鳴戸部屋消滅へ…田子ノ浦として再出発
初場所で綱とりに挑む稀勢の里が所属する鳴戸部屋が、田子ノ浦部屋として新たなスタートを切る。2年前に急死した先代鳴戸親方(元横綱隆の里)から部屋を継承した鳴戸親方(元幕内隆の鶴)が25日、田子ノ浦に名跡を変更した。
田子ノ浦親方は12人の力士らと26日にも千葉県松戸市の鳴戸部屋を出る。来年6月には東京都江戸川区東小岩に敷地約70坪、3階建ての新部屋が完成予定。それまでは三保ケ関部屋だった建物を借りて生活する。

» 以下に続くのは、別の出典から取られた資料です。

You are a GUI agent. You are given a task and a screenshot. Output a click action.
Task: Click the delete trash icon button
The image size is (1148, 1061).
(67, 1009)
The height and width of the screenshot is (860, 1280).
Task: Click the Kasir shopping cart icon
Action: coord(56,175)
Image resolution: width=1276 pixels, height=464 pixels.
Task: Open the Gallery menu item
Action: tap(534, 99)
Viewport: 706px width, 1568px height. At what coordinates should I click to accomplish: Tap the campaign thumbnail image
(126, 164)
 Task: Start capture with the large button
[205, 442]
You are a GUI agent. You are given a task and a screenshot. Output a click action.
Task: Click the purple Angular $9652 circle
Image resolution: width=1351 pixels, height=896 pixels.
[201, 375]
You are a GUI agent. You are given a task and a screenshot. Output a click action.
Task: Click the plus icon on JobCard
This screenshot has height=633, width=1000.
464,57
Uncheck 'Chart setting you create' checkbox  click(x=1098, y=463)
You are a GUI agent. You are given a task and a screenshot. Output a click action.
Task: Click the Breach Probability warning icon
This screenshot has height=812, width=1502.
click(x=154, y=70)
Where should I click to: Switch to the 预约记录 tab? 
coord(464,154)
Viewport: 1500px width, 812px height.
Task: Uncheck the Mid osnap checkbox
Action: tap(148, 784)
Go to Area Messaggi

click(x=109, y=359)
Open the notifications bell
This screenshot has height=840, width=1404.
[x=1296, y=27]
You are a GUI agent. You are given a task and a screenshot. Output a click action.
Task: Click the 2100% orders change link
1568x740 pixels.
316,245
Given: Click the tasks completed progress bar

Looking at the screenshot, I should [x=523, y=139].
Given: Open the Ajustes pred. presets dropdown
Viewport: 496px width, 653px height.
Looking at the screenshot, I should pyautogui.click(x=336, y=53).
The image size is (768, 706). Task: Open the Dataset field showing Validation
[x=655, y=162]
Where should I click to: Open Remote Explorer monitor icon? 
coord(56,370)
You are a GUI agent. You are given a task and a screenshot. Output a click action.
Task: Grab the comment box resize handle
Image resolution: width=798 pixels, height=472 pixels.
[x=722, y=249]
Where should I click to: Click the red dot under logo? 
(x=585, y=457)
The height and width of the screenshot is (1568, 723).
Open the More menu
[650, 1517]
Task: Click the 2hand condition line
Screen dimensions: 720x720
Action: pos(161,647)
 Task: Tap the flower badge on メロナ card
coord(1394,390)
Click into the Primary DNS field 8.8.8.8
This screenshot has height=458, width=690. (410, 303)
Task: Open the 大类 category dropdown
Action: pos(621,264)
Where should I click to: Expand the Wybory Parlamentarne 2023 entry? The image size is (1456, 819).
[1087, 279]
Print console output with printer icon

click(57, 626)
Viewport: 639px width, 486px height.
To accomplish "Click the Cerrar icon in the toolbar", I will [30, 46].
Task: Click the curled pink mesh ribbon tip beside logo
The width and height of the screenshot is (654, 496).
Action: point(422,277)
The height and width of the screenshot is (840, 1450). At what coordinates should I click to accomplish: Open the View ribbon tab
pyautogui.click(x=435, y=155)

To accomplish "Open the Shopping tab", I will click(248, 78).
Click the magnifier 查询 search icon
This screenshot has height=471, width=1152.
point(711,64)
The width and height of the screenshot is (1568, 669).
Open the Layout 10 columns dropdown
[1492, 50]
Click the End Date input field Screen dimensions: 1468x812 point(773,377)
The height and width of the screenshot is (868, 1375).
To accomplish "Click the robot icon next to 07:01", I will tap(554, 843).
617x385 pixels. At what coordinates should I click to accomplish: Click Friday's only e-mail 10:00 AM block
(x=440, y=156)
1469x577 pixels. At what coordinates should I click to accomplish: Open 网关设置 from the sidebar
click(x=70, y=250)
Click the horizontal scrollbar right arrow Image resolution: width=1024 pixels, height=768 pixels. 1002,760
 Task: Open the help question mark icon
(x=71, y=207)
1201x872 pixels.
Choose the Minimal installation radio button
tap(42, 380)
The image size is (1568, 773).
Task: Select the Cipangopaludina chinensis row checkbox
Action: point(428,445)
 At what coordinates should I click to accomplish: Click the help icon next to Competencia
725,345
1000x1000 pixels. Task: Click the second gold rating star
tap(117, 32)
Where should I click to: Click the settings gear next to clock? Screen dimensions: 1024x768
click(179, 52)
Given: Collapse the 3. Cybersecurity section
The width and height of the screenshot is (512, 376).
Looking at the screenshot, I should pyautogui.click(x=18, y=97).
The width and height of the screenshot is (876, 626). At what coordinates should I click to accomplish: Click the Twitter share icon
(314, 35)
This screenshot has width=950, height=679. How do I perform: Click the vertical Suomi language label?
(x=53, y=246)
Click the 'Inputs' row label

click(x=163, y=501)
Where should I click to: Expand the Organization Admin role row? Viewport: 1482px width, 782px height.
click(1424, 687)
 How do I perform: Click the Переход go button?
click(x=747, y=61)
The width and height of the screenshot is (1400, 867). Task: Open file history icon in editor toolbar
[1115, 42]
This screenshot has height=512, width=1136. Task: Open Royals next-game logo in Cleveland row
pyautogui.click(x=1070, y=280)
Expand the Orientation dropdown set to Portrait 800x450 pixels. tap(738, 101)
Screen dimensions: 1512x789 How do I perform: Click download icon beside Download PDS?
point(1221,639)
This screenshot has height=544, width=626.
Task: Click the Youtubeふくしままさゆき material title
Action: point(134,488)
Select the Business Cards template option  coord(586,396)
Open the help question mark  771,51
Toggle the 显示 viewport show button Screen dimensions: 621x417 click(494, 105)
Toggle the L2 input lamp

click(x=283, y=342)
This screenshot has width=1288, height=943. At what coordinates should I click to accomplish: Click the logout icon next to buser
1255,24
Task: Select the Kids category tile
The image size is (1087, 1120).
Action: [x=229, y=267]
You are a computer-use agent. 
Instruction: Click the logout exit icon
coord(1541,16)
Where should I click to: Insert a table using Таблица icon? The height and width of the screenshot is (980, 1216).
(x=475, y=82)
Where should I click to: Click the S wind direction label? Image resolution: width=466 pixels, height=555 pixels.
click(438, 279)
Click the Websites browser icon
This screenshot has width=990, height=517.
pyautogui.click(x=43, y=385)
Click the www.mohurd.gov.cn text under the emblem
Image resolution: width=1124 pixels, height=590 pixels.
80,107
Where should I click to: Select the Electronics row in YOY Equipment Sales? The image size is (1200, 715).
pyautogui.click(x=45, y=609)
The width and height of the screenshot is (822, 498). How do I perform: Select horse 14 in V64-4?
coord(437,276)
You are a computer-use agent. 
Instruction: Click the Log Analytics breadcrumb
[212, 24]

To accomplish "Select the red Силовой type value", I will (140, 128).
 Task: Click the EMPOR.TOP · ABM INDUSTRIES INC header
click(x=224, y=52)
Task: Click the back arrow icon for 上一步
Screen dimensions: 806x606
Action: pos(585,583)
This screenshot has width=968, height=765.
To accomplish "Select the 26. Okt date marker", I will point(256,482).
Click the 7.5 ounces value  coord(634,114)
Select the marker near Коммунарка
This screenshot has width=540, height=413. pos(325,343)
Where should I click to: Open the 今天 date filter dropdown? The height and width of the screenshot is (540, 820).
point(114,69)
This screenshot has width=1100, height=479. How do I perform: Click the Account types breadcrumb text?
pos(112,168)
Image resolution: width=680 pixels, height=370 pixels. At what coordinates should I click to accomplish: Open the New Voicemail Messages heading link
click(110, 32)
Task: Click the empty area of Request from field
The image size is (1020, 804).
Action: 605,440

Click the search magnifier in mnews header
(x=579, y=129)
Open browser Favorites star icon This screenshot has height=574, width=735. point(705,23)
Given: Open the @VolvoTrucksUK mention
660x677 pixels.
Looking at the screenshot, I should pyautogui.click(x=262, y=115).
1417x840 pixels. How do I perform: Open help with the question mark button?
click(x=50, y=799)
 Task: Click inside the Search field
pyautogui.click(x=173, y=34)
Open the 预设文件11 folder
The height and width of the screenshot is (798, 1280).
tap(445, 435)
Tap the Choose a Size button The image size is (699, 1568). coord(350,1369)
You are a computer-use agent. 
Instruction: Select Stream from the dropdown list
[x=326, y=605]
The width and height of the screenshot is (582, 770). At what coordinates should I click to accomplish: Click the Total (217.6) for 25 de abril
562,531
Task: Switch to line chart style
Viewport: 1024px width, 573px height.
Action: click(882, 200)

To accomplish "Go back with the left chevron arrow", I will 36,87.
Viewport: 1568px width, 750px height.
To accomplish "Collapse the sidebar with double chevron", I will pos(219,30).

鳴戸の名前が消えてしまうことは苦渋の決断だった。田子ノ浦親方は「名前は変わっても先代の教えを大事にしたい」と涙ぐんだ。鳴戸の名跡を継いだ重圧もあったが、先代親方のおかみさんとの折り合いが悪かった。公益財団法人への移行を目指す日本相撲協会は組織の透明性を示すため、親方に年寄名跡証書の提出を求めたが、おかみさんが証書を持っているため、田子ノ浦親方は提出できずにいた。
このままでは部屋が処分を受ける可能性もあり「力士が力を出せる環境をつくることが自分の仕事」と田子ノ浦の名跡取得に至った。年末に突然の名跡変更となったが、力士たちに動揺はない。綱とりの稀勢の里にも思いは通じているはずだ。